Records from a dataset
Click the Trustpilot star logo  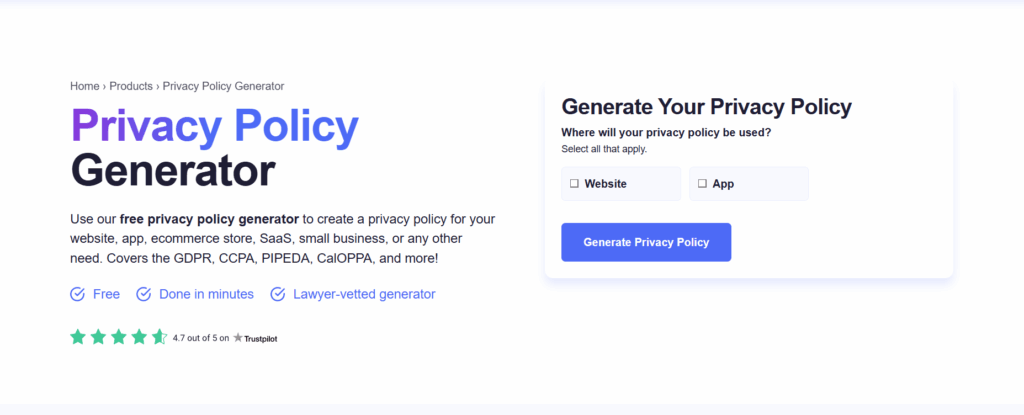(x=238, y=338)
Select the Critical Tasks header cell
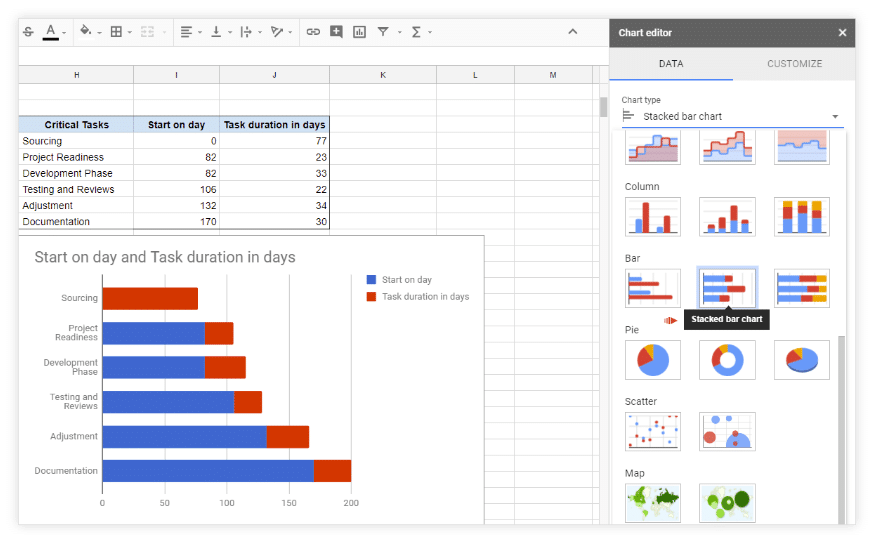The height and width of the screenshot is (543, 874). tap(76, 125)
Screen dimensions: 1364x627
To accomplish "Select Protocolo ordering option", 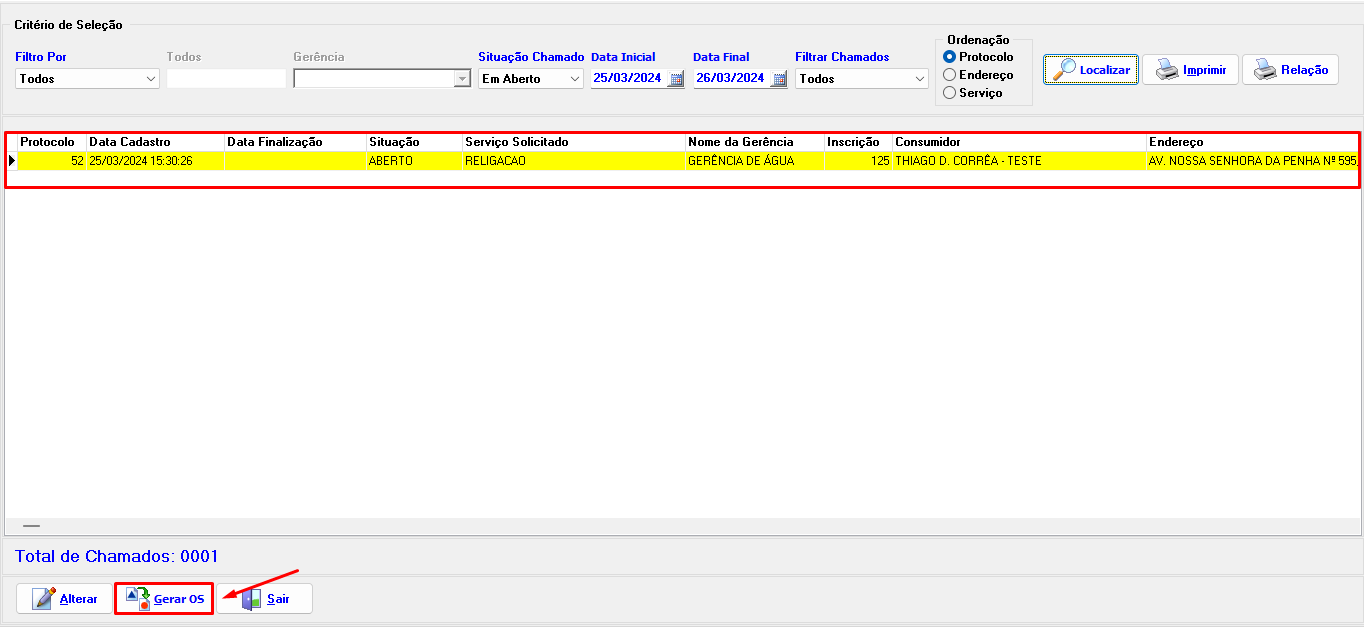I will [950, 57].
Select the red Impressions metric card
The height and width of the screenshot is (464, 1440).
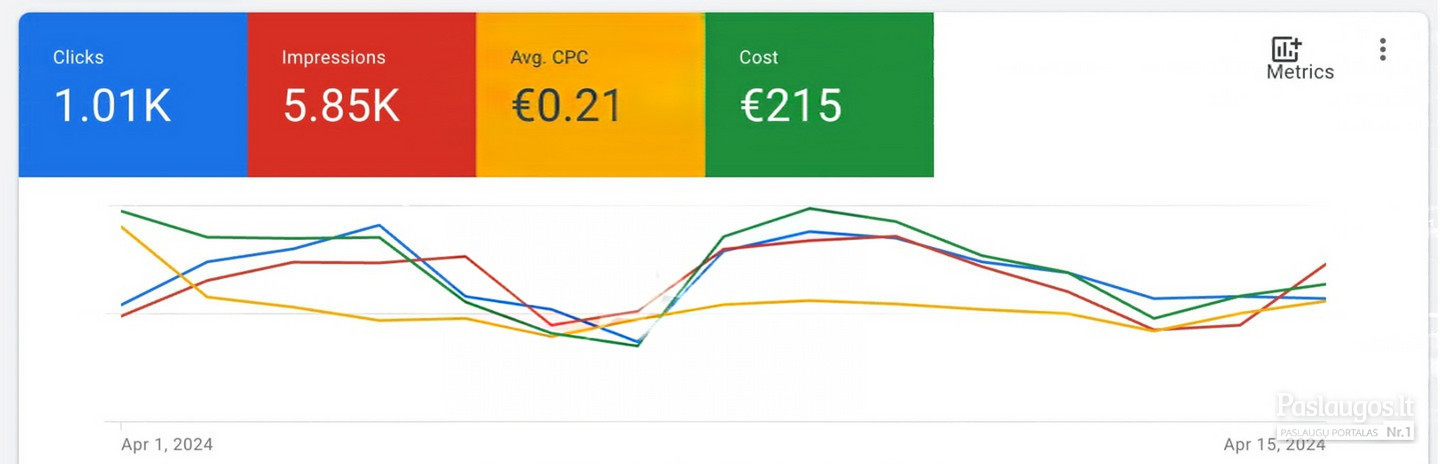(x=362, y=95)
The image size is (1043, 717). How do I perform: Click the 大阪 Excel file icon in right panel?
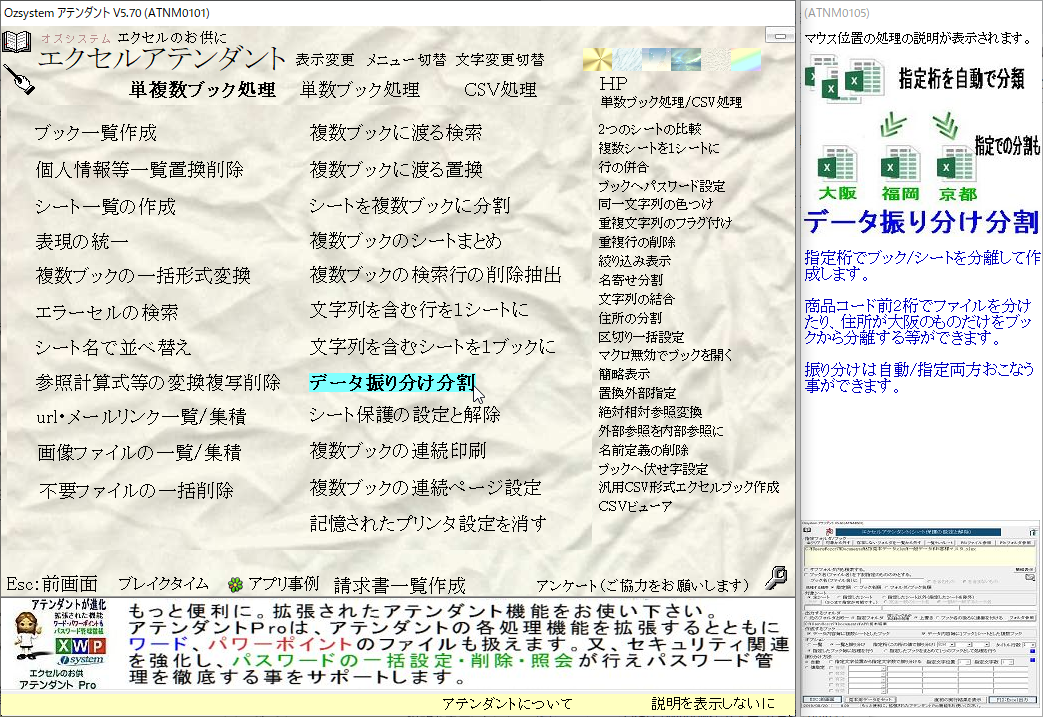[837, 165]
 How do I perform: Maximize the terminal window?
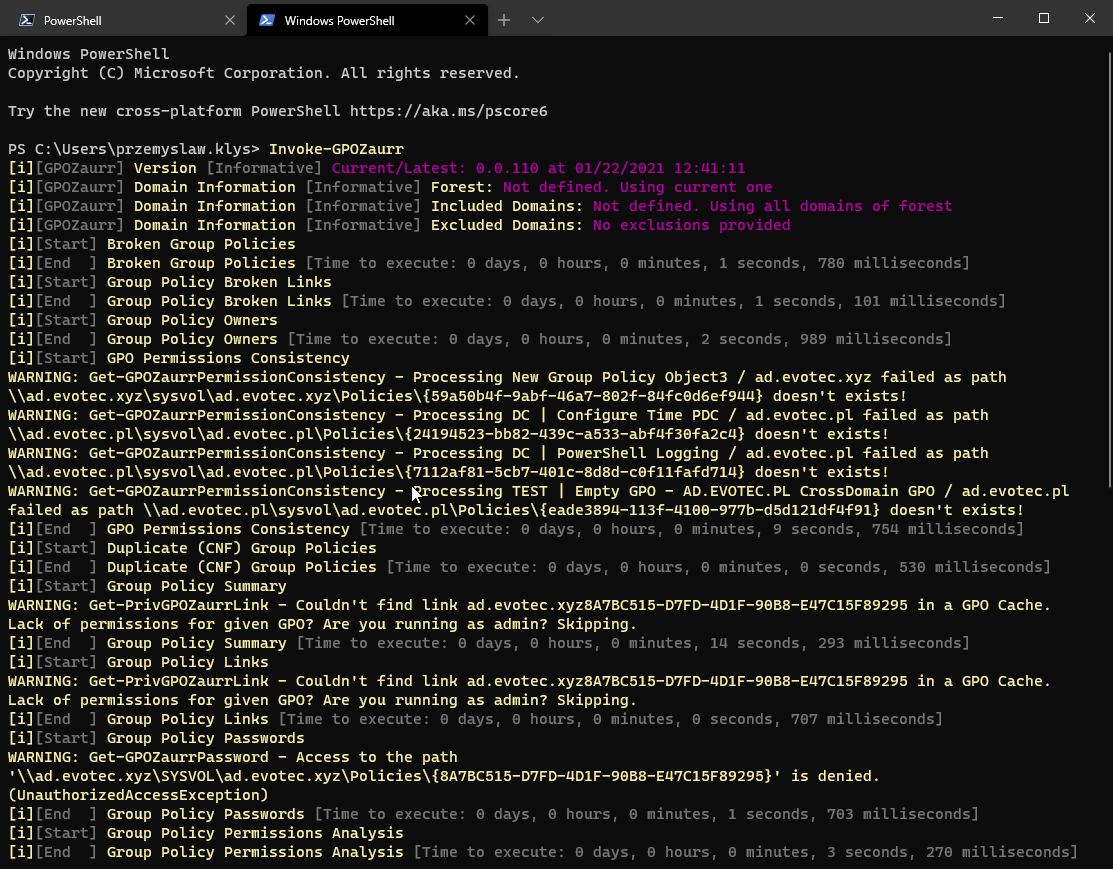pyautogui.click(x=1043, y=18)
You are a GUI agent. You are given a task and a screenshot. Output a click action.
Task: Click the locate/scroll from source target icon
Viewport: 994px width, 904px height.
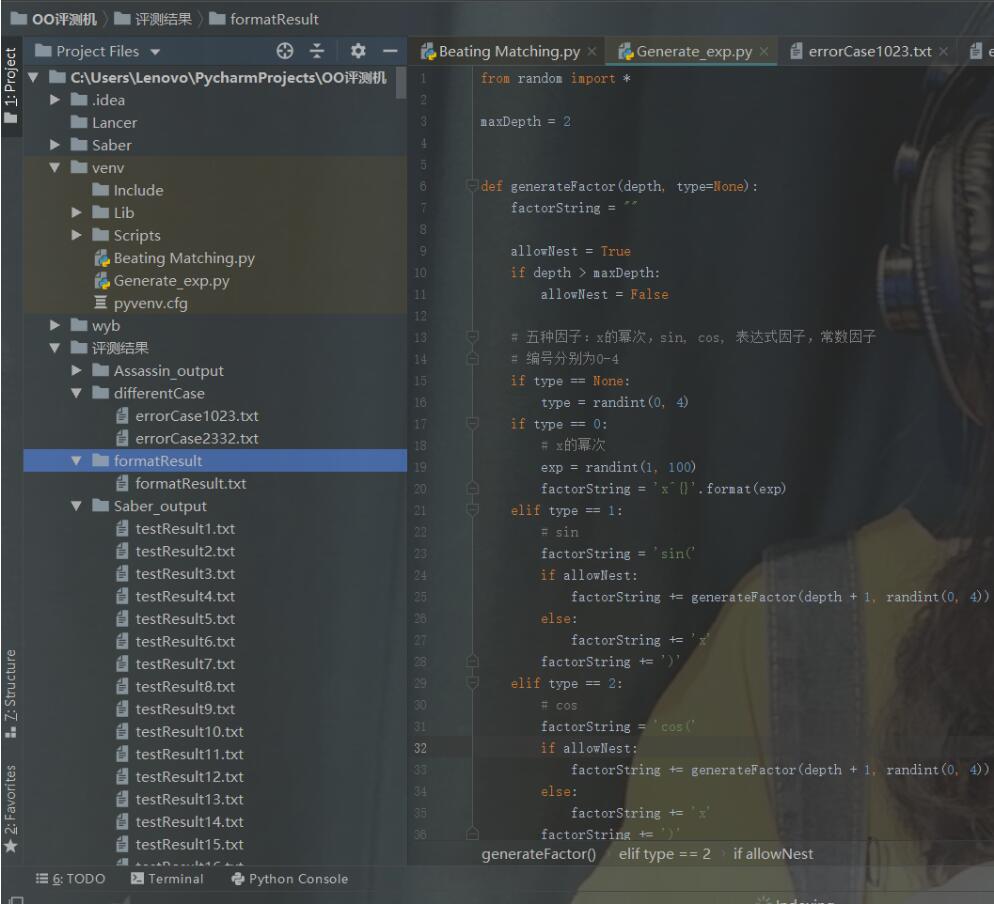(285, 51)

▶ **TASK OBJECTIVE**
The result should hold only the lines from the line with "The image size" through the final line of the records above, copied exactly, with pictures left out.

▶ **RESULT OF THIS EXERCISE**
The image size is (1043, 717). How do I perform: Click the 大阪 Excel file icon in right panel?
[837, 165]
 How do I perform: Maximize the terminal window?
pyautogui.click(x=1043, y=18)
You are a GUI agent. You are given a task and a screenshot. Output a click action.
Task: Click the locate/scroll from source target icon
Viewport: 994px width, 904px height.
(285, 51)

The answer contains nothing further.